The number of drugs which show severe side effects at or after clinical testing tells us that animal models do not highlight every risk. When developing a vaccine, there is a small risk of causing ‘immune enhancement,’ where antibodies can make the symptoms of the disease they are providing protection against worse through various biological responses. (15) There is no evidence of this with COVID-19 yet, but scientists are still learning about this ‘novel’ virus and so the question remains of whether the current testing orthodoxy of using animals will be sufficient.
So, what does COVID-19 tell us about animal research?
The urgency to halt the pandemic has already brought about regulatory change and seen concurrent animal and clinical trials, as drugs are tested on humans earlier in the vaccine development process. This shows there is in fact potential flexibility to adapt strict drug development guidelines, yet it still feels like there is a reluctance to move away from traditional animal methods. Can scientists, governments and regulatory bodies use this pandemic to analyse the overlap between animal research projects and alternative methods? Can we identify which non-animal methods are providing useful information to help fight COVID-19 and should be utilised in future vaccine and drug development? This type of reflection should highlight the need for information sharing and funding of and training in useful techniques that are not regularly used due to a lack of knowledge, experience, or access to equipment. These are techniques that could benefit human health by reducing drug development costs, more robustly predicting adverse reactions or drug efficacy, and speeding up the drug development pipeline.

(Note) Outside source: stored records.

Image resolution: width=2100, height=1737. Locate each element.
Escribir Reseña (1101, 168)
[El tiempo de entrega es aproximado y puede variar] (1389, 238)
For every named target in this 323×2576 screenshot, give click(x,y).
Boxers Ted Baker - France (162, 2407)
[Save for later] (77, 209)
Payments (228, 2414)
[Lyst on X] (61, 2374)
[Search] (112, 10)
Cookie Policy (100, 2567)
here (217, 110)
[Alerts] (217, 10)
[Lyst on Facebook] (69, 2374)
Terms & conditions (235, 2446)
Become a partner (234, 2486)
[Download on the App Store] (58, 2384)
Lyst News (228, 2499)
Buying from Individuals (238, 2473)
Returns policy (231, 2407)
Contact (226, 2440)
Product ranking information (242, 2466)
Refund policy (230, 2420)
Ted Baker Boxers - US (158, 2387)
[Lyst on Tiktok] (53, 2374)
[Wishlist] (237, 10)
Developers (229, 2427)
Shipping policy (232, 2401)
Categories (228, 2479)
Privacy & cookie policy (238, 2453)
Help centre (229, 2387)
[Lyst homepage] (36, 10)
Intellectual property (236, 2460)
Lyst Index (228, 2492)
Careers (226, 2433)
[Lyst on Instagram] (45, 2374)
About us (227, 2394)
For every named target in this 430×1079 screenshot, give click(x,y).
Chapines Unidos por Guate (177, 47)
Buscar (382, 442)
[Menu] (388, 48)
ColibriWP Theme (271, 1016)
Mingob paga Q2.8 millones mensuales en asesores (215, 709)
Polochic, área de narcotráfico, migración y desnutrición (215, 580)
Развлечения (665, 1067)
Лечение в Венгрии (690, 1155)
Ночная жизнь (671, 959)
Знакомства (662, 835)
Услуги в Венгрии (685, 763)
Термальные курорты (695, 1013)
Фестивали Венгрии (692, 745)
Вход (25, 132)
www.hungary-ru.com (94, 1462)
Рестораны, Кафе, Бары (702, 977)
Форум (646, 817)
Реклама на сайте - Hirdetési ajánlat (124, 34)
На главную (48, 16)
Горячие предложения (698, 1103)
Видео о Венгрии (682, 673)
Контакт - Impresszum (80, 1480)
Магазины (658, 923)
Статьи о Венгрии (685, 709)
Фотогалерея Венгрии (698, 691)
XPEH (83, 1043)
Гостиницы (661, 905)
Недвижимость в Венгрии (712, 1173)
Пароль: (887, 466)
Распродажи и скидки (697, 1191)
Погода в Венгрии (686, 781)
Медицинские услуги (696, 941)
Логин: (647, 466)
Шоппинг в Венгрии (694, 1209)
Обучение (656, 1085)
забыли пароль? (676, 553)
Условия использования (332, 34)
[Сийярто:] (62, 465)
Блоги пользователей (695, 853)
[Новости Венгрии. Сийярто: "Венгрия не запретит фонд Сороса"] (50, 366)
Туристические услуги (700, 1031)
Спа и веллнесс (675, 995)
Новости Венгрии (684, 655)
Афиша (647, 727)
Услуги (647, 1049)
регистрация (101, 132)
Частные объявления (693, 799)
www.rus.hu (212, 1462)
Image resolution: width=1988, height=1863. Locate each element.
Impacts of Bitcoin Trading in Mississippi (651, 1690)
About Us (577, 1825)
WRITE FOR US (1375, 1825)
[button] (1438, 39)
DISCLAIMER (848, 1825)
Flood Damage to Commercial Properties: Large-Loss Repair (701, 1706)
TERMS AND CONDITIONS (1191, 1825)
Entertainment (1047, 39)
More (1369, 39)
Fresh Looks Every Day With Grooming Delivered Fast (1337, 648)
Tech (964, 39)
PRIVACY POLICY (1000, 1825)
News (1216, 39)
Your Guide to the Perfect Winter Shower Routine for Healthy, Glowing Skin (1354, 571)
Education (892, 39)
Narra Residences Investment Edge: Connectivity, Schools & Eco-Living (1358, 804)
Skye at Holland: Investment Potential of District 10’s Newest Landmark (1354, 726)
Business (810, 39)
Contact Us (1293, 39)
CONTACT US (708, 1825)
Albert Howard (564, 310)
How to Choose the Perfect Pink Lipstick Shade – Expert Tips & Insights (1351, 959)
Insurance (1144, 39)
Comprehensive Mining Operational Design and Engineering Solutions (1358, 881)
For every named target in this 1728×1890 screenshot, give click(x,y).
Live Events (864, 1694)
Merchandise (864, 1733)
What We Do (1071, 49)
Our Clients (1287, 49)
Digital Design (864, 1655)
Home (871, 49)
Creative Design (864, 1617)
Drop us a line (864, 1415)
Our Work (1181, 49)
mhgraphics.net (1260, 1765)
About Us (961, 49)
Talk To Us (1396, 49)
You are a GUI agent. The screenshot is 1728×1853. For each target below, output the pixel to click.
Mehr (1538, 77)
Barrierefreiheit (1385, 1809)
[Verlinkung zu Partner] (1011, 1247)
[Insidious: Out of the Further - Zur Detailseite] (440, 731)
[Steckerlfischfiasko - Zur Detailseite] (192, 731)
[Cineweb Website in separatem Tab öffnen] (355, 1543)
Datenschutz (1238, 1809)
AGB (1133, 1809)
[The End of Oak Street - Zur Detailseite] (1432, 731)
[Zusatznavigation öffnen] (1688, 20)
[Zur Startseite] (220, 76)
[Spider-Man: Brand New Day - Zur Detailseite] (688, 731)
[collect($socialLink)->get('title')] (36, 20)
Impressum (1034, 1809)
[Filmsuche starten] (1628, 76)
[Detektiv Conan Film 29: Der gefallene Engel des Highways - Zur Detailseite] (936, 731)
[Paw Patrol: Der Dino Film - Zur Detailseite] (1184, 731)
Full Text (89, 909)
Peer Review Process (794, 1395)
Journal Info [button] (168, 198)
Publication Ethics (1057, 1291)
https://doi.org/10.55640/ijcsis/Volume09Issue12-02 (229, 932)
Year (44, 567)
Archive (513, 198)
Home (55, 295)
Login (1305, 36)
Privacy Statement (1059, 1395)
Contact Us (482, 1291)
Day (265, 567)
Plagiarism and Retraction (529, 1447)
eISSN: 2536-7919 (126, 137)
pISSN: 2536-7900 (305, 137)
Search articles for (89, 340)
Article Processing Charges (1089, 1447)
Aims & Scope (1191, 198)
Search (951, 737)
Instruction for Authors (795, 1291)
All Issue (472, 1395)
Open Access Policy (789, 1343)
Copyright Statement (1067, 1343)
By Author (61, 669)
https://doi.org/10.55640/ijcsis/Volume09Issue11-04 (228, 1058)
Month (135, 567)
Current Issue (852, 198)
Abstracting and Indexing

Animals are still playing a major role in proving vaccines are safe before they progress to human trials and evaluating any ‘immune response.’ We know that there are hundreds of COVID-19 research projects across the world and all the main vaccine development programmes have likely involved animal research, some alongside in vitro, non-animal methods. The risk of moving away from animal testing and missing an important safety issue before human trials is too risky. However, if there are alternative methods that can safely and reliably provide the same information, they should be used.
We can estimate that the number of animals being used for coronavirus research is significant although there are no reporting methods in place to assess the scale of this or evaluate outcomes. It is good to know that despite the urgency, the Home Office is maintaining standards of justification for animal use and implementation of the 3Rs as required by UK law in line with ASPA (The Animals (Scientific Procedures) Act 1986.
I am intrigued by the many stories relating to the science of COVID-19 and hope in the aftermath of the pandemic, there will be reviews that identify and highlight learning points from the process. This would allow gains from animal research to be evaluated, alongside the contribution of non-animal methods, to assess the current state of animal testing and influence a future without it.